#### EXTRACT
■ ■ ■
Also in February 2021, Tse announced potential reductions of power held by Legislative Council members, claiming that the reductions would create a "balance between the effective operation of the council and the right of speech of legislators." In response, Andrew Wan said that such changes would serve only to minimize any antigovernmental opposition within the legislature. Tse also said that lawmakers could be banned for a week if they violated any of the new rules, and that the new rules could take effect as soon as 24 March 2021.

In April 2021, Tse said that people who urge others to cast blank ballots may commit the crime of "inciting subversion" under the National Security Law.

In January 2022, Tse said that he would try to introduce legislation to block the "yellow economic circle", where pro-democracy supporters boycott shopping at pro-government businesses.
■ ■ ■
#### SOURCE MATERIAL

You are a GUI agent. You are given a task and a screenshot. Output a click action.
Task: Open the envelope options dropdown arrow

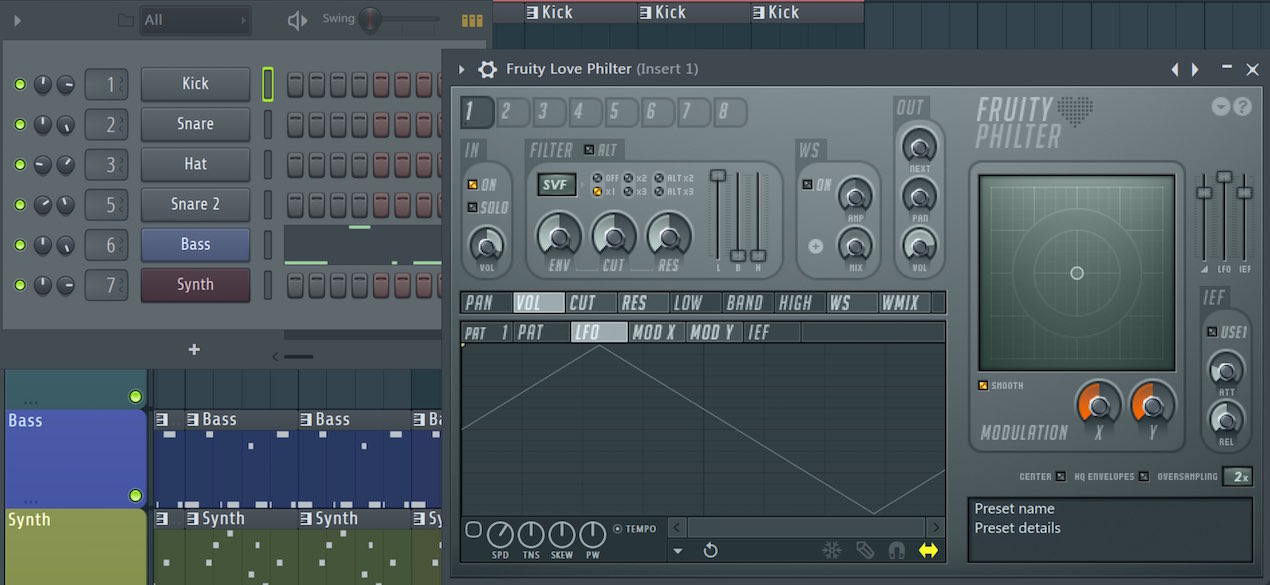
■ ■ ■
#### SHORT TASK 1
List every date or month-and-year that appears in the passage about Tse.
#### SHORT TASK 2
Translate this sentence from the passage about Tse into Spanish: "In April 2021, Tse said that people who urge others to cast blank ballots may commit the crime of "inciting subversion" under the National Security Law."

#### WORKED SOLUTION 1
- February 2021
- 24 March 2021
- April 2021
- January 2022

#### WORKED SOLUTION 2
En abril de 2021, Tse dijo que las personas que instan a otros a emitir votos en blanco podrían cometer el delito de «incitación a la subversión» en virtud de la Ley de Seguridad Nacional.